Aim: In a study of patients with unilateral and symptomatic stenosis of the internal carotid artery (ICA), the effect of endarterectomy (EA) on the regional cerebral blood flow (rCBF) was tested over a postoperative interval of 12 months.

Method: Xenon-133-rCBF was assessed in 74 patients pre- and post-surgery (one week, six weeks, three months and 12 months after EA). This was done at rest and after stimulation with acetazolamide in order to test the perfusion reserve.

Results: Before surgery all 74 patients showed a diminished perfusion ipsilaterally-at rest and/or after stimulation. 38/74 (51%) patients had a significant (> 5%) and 36/74 (49%) patients a non-significant (< 5%) interhemispheric perfusion asymmetry. Twelve months after EA, there were only 23/74 (31%) patients with significant interhemispheric perfusion asymmetry. By stimulation, this decreasing effect became more evident: Before surgery 44/74 (60%) patients had a significant interhemispheric perfusion asymmetry, 12 months after surgery there were only 14/74 (19%) patients.

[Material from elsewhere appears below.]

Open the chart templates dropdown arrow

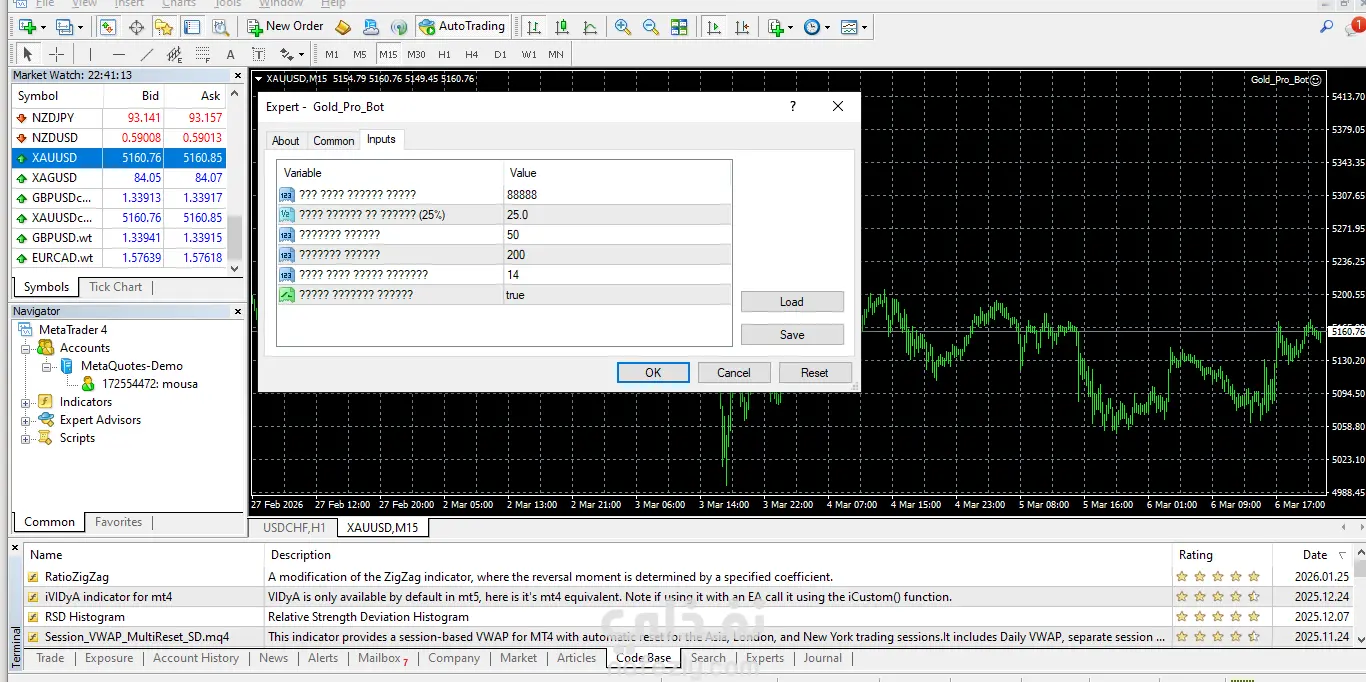click(864, 27)
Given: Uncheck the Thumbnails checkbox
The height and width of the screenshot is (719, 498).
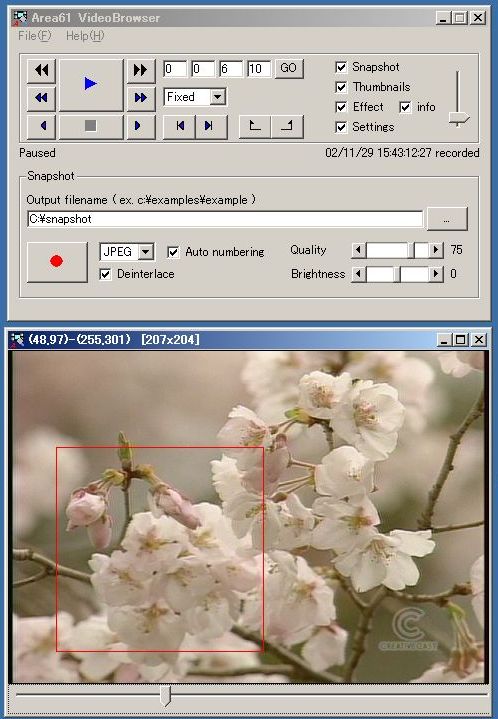Looking at the screenshot, I should (x=341, y=87).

Conclusion: In regard to the brain hemisphere distal to the ICA stenosis, our study revealed a significant improvement of brain perfusion after EA. Brain perfusion was stable over an interval of 12 months post-surgery. By EA, especially the perfusion reserve increased, as shown by a normal acetazolamide test. Hence, Xenon-133-rCBF could be shown to be an important method in the evaluation of the indication for surgery and of the result of it. In the intra-individual follow-up after EA, rCBF was able to identify hypoperfusion and may help decide, whether re-angiography is necessary or not.